Water Quality Downstream
Despite the availability of sufficient legislation for water pollution control in Egypt, a variety of industrial waste effluents and runoffs are frequently discharged directly into the Nile at some locations along the river and its main tributaries. The most significant and potentially dangerous pollution effect is due to waste discharge from industries. The significance of the Aswan High Dam in this is that the absence of annual floods (due to long-term storage in the reservoir) means that the chance for annual cleaning of the Nile waters is very much restricted.
The Nile Delta
The Nile delta is the result of silt deposition in the Mediterranean since prehistoric time. The northern coast has assumed its present shape since ancient times. This coast has defended itself against wave attack, storms, sea and coastal currents and maintained a quasidynamic equilibrium under differing meteorological conditions. Yet observations since 1898 indicate the presence of erosion of the seashore in some locations at Rosetta and Damietta. Some scientists believe that recent erosion is due to the change of the Nile regime caused by the construction of the Aswan High Dam and the decrease of silt releases to the Mediterranean.
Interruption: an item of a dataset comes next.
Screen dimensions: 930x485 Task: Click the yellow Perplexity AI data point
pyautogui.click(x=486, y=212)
This possibility is presently being studied through a programme of topographical, geological, morphological, sedimentation, erosion and sea current surveys.
During the planning and construction of the Aswan High Dam in the 1960s, environmental impact assessment did not play a major part. This, however, was the normal state of affairs at that time, not only in Egypt but also in other countries. With increasing environmental awareness, steps have been taken to monitor the impacts of the dam and to take appropriate remedial actions whenever necessary.